##### Given records #####

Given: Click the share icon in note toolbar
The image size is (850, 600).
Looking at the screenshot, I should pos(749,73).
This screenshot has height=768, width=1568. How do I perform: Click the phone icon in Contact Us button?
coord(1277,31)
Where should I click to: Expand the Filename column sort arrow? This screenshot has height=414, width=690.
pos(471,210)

#####
##### Given records #####

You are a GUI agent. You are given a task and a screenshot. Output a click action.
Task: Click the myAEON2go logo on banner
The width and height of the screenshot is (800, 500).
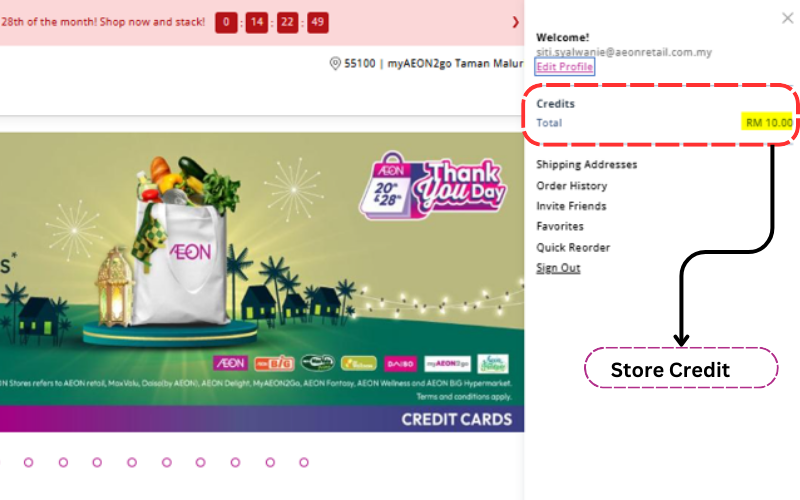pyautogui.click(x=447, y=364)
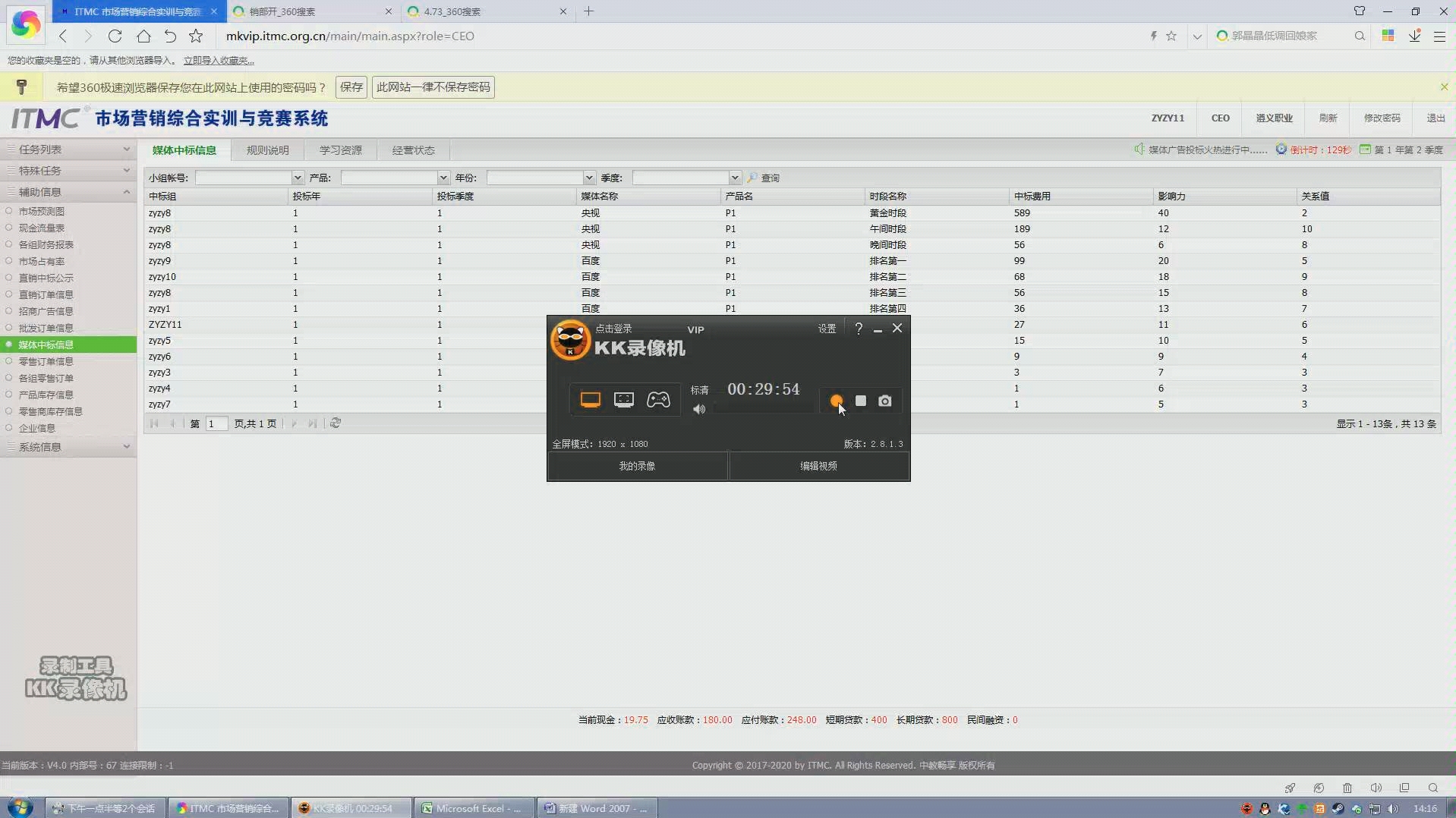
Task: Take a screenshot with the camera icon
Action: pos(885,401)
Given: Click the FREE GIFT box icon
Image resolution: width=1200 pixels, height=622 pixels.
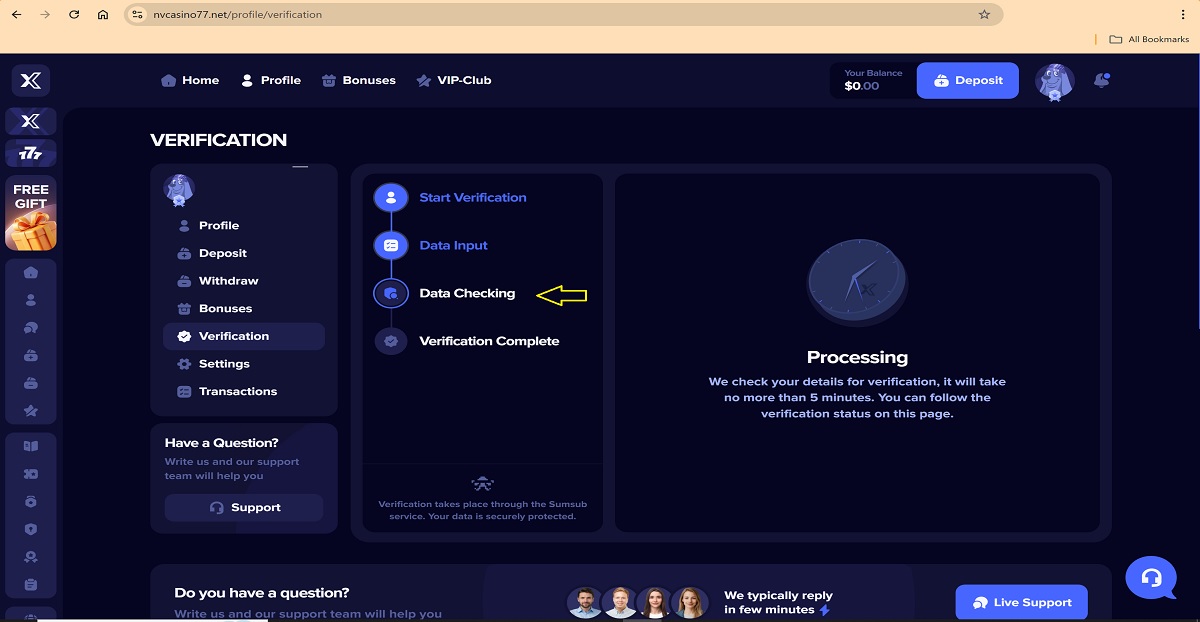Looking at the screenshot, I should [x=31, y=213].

#####

* Set exercise
Please convert the entries into a two-column CSV with the headers text and answer, starting at the line that has "Where should I" and stopping after the line that has "pos(471,210)". Give one row per entry, with each field in quotation marks and any line breaks replaced by spaces.

* Written answer
text,answer
"Where should I click to: Expand the Filename column sort arrow? This screenshot has height=414, width=690.","pos(471,210)"